- Origin: Alingsås, Sweden
- Genres: Death metal, thrash metal
- Years active: 1996−present
- Labels: Spinefarm, Universal
- Members: Patrik Johansson Sternberg L-G Hakamo Kaj Daniel Bugno
- Past members: Patrik Skoglöw Erik Ljungkvist

= Arise (band) =

Swedish death metal/thrash metal band

Arise is a Swedish death metal/thrash metal-band from Alingsås. Their name comes from the Sepultura album of the same name.

== History ==
Arise was founded in 1996 in Alingsås (outside of Gothenburg, Sweden) under another name, but became Arise in 1998 when their first demo was released. Their third demo, Abducted Intelligence, was recorded in Los Angered Recordings 2000 by Andy LaRoque, and became "demo recording of the month" in Swedish Close-Up Magazine. In 2001, the band signed to Spinefarm Records and released their first full-length record, The Godly Work of Art. The same year, the band was nominated to the Swedish Rockbjörnen award. Their second studio album, Kings of the Cloned Generation, was released in 2003. Universal Records bought Spinefarm Records during that time. Their third CD, The Beautiful New World, was recorded and released in 2005.
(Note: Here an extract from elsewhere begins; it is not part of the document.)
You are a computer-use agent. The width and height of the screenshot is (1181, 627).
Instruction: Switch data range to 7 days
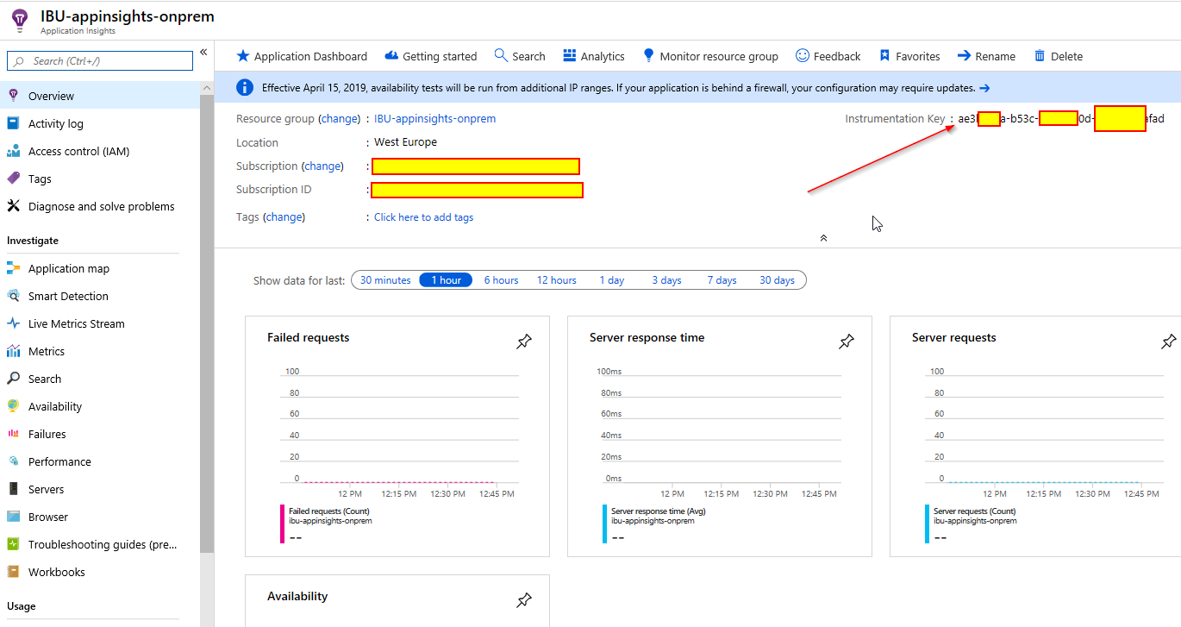[722, 279]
In December 2005, Patrik Skoglöw and Erik Ljungqvist parted ways with Daniel Bugno and L-G Jonasson due to "differences in opinion." Patrik Johansson (vocals), Sternberg (guitars), and Kaj (bass guitar) replaced them.

==Members==
===Current members===
- Patrik Johansson - vocals
- Sternberg - guitar
- L-G Hakamo (formerly Jonasson) - guitar
- Kai L - bass
- Daniel Bugno - Drums

===Former members===
- Patrik Skoglöw - bass
- Erik Ljungqvist - vocals, guitar

== Discography ==
- Abducted Intelligence (Demo, 2000)
- The Godly Work of Art (CD, Spinefarm, 2001)
- Kings of the Cloned Generation (CD, Spinefarm, 2003)
- The Beautiful New World (CD, Universal, 2005)
- The Reckoning (CD, Regain, 2009)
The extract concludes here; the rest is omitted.